→ **Prompt**
Gather every line in the records below that contains the string "height" and copy each one in full. Case counts.

→ **Records shown**
## begin

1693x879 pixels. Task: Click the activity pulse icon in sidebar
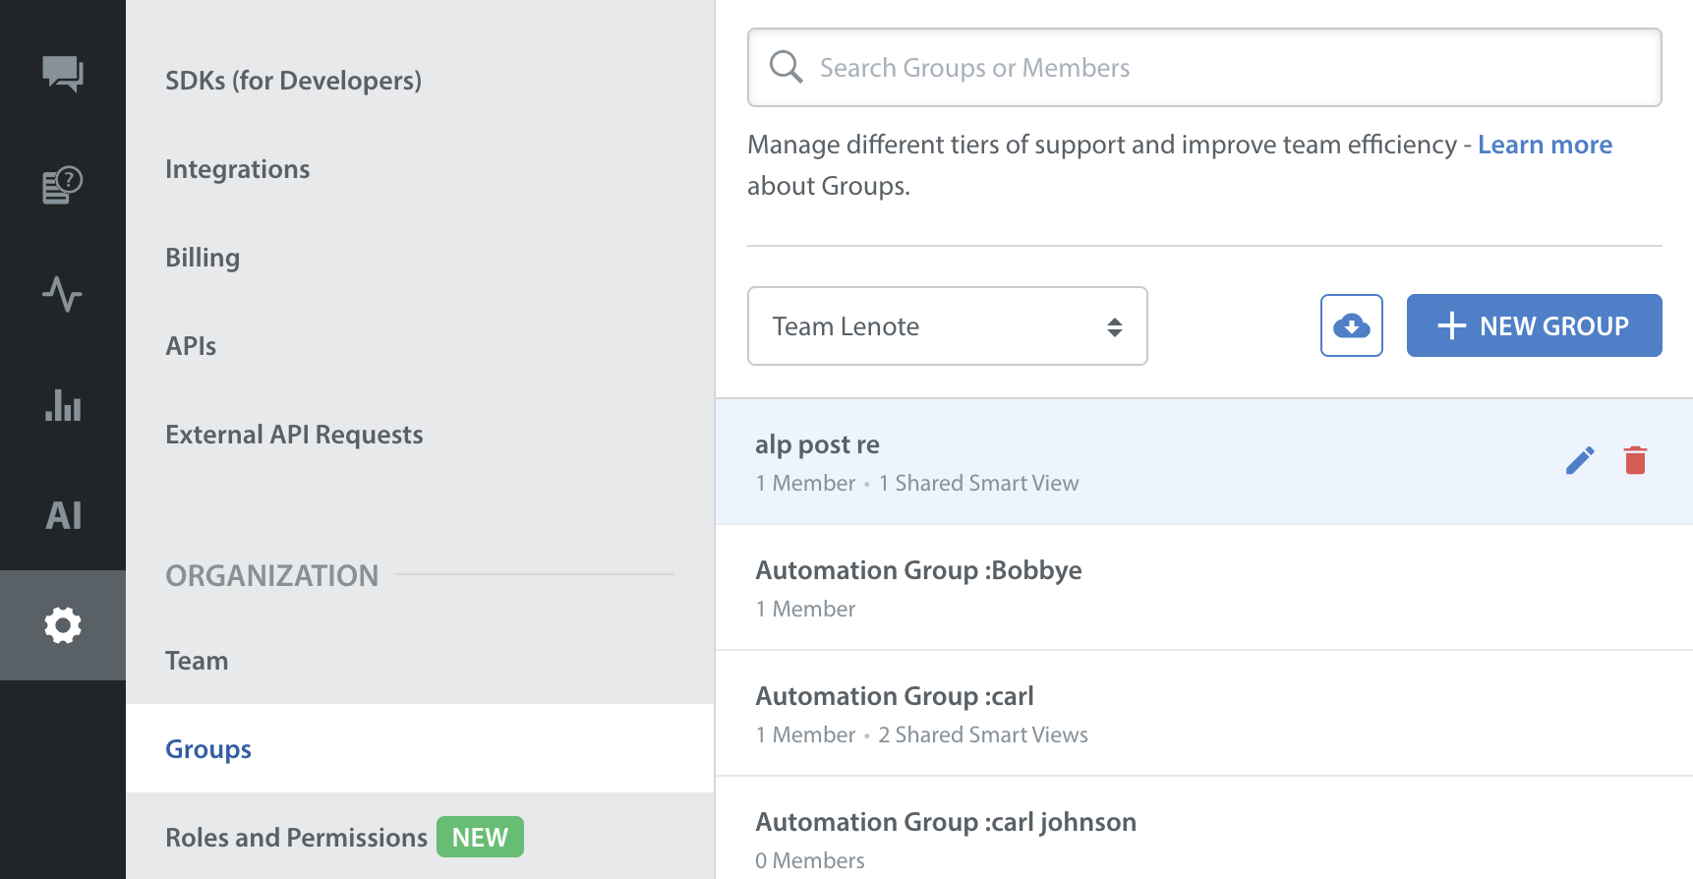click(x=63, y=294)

## end
## begin

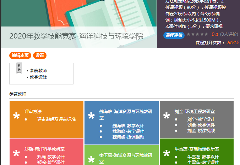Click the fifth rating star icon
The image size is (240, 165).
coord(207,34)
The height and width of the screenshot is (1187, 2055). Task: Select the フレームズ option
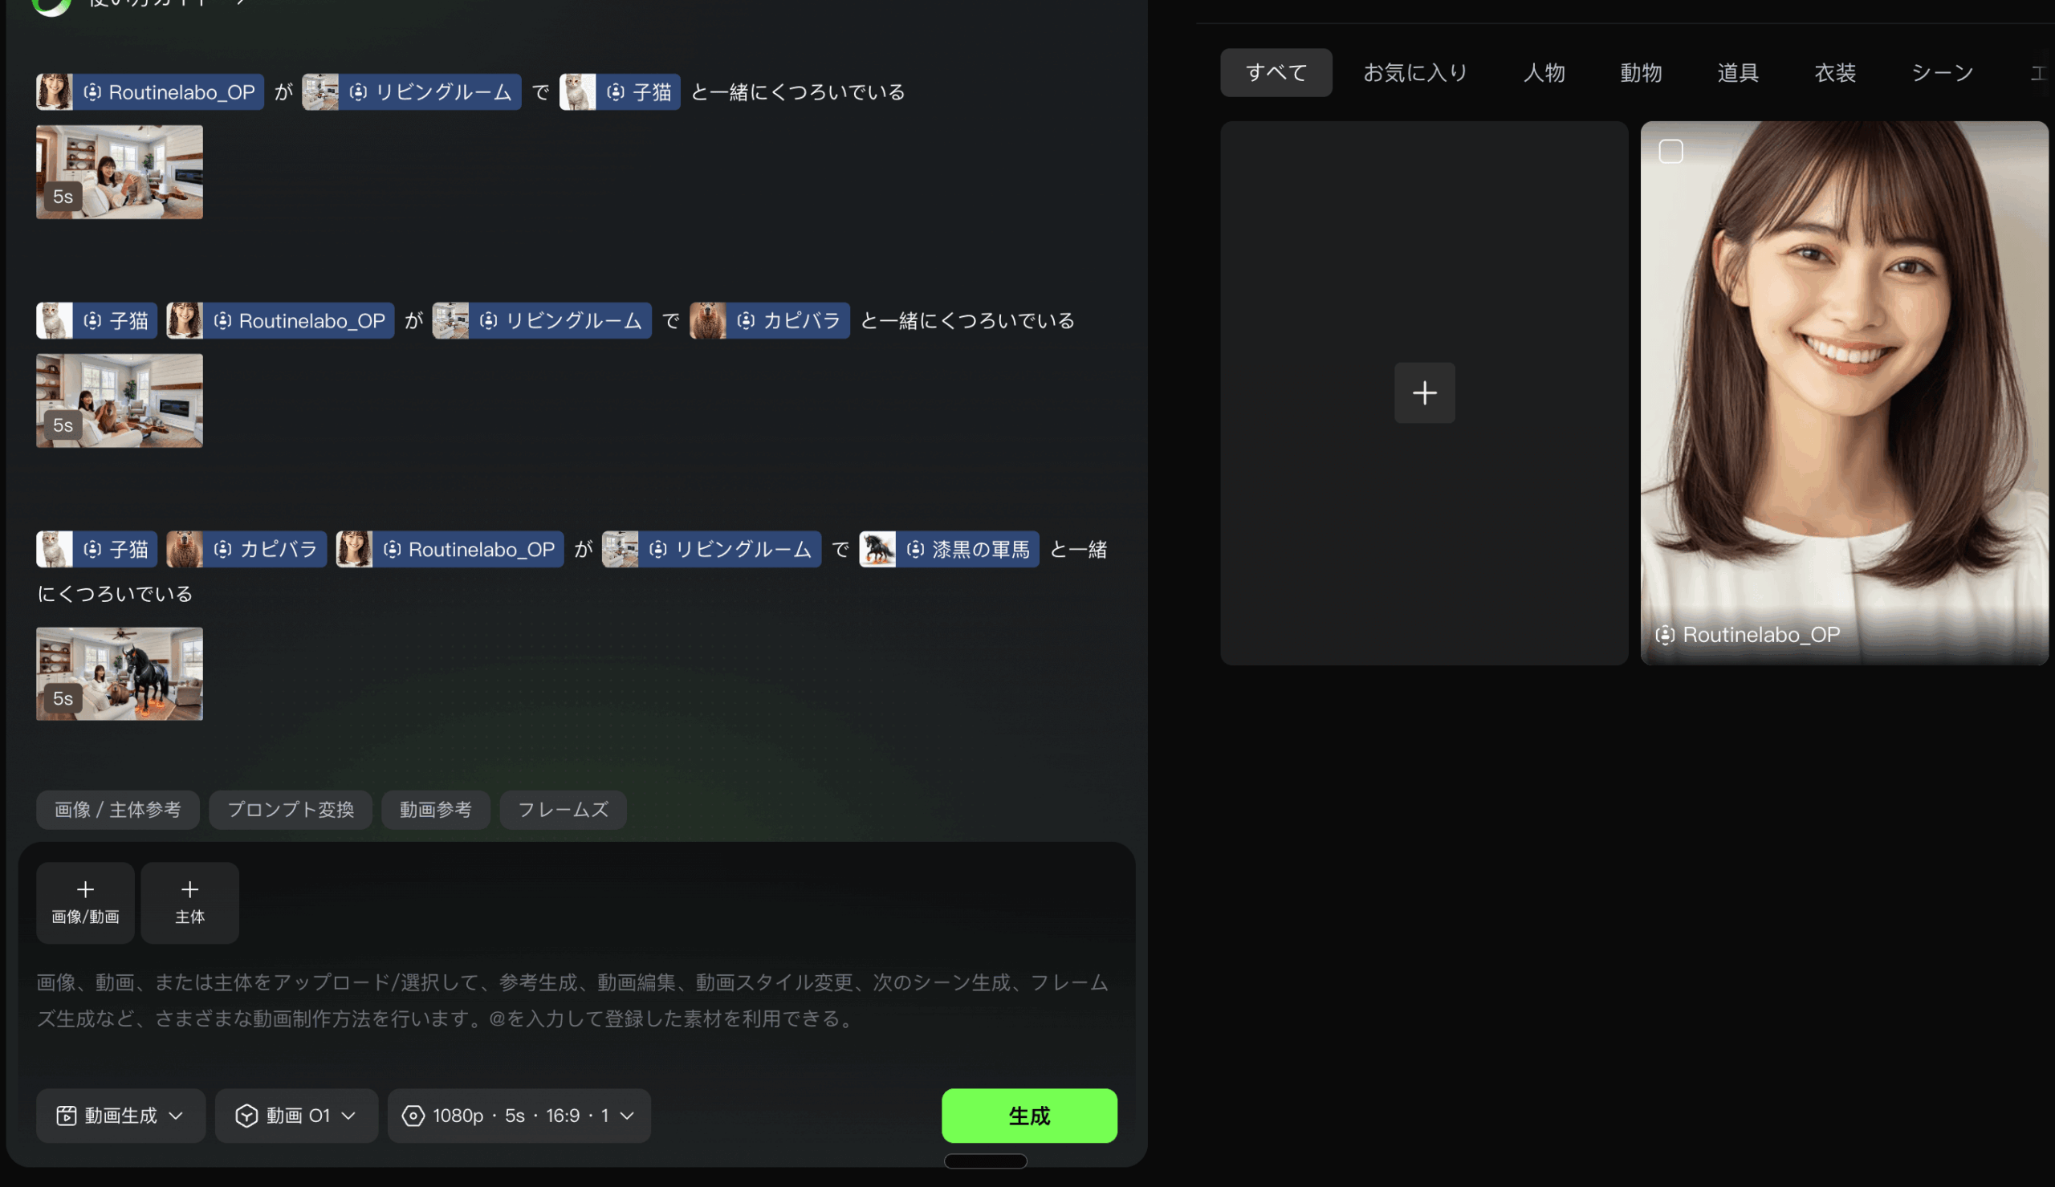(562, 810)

## end
## begin

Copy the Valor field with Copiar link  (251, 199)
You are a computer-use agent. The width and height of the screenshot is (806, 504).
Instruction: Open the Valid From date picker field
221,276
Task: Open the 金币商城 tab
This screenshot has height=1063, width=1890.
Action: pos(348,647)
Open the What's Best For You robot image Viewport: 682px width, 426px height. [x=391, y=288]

## end

→ **Task result**
The height and width of the screenshot is (1187, 2055). Task: Select the フレームズ option
You are a computer-use agent. The width and height of the screenshot is (806, 504).
This screenshot has height=1063, width=1890.
Open the What's Best For You robot image Viewport: 682px width, 426px height. [x=391, y=288]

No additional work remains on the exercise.